About DECLARE-TIMI 58 : DECLARE (Dapagliflozin Effect on Cardiovascular Events)-TIMI 58 is an AstraZeneca-sponsored, randomised, double-blinded, placebo-controlled, multicentre trial designed to evaluate the effect of Farxiga compared with placebo on CV outcomes in adults with T2D at risk of CV events, including patients with multiple CV risk factors or established CV disease. DECLARE included more than 17,000 patients across 882 sites in 33 countries and was independently run in collaboration with academic investigators from the TIMI study group (Boston, USA) and the Hadassah Hebrew University Medical Center (Jerusalem, Israel).

About DapaCare : DECLARE is part of the extensive DapaCare clinical programme for Farxiga, which will enrol patients in randomised clinical trials including a wide range of mechanistic trials and is supported by a multinational real-world evidence study (CVD-REAL). The DapaCare clinical programme will generate data across a spectrum of people with CV risk factors, established CV disease and varying stages of renal disease, both with and without T2D. DECLARE is paving the way for three Phase III trials: Dapa-HF, DELIVER and Dapa-CKD. Farxiga is not indicated to reduce the risk of CV events, CV death, or hHF, or the treatment of CKD.

Comment: AstraZeneca had reported that Farxiga met one of two primary endpoints in DECLARE TIMI-58, reducing the risk of cardiovascular death or hospitalization for heart failure, but the drug did not significantly reduce the risk of major adverse cardiovascular events, or MACE, compared to placebo.

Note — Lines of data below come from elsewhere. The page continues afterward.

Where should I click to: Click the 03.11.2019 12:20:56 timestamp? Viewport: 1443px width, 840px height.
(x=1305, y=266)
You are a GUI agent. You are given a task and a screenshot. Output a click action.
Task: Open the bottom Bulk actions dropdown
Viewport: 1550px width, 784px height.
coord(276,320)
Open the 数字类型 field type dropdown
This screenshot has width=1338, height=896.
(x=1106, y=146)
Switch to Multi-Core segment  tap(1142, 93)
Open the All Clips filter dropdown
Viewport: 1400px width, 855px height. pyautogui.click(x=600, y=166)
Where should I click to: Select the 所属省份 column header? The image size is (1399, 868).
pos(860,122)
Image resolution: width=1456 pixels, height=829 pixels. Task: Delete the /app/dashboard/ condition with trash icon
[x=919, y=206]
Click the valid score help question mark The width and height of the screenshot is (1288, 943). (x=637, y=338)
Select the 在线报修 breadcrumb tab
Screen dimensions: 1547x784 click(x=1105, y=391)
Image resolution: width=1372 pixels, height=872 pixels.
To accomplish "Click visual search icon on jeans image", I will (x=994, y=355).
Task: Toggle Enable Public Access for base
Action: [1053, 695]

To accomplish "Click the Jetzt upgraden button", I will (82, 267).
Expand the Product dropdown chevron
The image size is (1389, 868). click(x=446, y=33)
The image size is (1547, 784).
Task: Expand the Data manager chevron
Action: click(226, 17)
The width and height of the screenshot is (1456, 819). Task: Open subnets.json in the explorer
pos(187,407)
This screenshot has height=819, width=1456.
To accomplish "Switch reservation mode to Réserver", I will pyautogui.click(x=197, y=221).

This sub-analysis expanded on that result, showing Farxiga's benefit to be greater in those with reduced left ventricular ejection fraction, defined in the study as less than 45%. All patients experienced a reduced risk of hospitalization for heart failure. But in those with lower ejection fraction, the risk reduction extended to cardiovascular death and all-cause mortality as well. Also among patients who had a previous heart attack, Farxiga reduced the risk of MACE by 16% compared to placebo.